# Your objective
Write out an exact copy of the line with "Услуги (374, 2144)" and of each line after it, through the end of the records below.

# Provided information
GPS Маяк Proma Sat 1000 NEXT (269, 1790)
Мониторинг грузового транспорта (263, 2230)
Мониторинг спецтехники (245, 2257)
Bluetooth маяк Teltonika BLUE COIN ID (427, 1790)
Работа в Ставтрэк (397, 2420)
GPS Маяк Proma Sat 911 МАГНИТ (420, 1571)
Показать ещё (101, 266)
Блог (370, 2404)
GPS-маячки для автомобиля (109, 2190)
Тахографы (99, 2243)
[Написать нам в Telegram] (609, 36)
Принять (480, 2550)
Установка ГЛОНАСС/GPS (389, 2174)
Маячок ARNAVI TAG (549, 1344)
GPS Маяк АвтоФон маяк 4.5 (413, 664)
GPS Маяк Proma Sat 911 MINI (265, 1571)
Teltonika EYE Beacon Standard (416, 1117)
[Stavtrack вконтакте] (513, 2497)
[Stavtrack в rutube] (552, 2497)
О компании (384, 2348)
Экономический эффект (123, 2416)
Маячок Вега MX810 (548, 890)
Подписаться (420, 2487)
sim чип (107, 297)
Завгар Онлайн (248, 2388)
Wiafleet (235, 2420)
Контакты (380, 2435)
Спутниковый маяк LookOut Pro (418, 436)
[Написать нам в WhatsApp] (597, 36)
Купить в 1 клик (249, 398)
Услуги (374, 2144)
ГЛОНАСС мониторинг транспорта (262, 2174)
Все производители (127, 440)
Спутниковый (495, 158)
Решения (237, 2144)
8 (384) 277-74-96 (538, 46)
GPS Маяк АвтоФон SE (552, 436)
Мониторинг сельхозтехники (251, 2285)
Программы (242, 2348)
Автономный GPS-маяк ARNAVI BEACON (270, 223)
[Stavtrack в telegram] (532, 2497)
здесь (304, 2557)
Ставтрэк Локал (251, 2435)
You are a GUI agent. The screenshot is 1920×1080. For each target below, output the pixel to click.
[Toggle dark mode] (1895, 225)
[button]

# Answer section
Услуги (374, 2144)
ГЛОНАСС мониторинг транспорта (262, 2174)
Все производители (127, 440)
Спутниковый (495, 158)
Решения (237, 2144)
8 (384) 277-74-96 (538, 46)
GPS Маяк АвтоФон SE (552, 436)
Мониторинг сельхозтехники (251, 2285)
Программы (242, 2348)
Автономный GPS-маяк ARNAVI BEACON (270, 223)
[Stavtrack в telegram] (532, 2497)
здесь (304, 2557)
Ставтрэк Локал (251, 2435)
You are a GUI agent. The screenshot is 1920×1080. For each target below, output the pixel to click.
[Toggle dark mode] (1895, 225)
[button]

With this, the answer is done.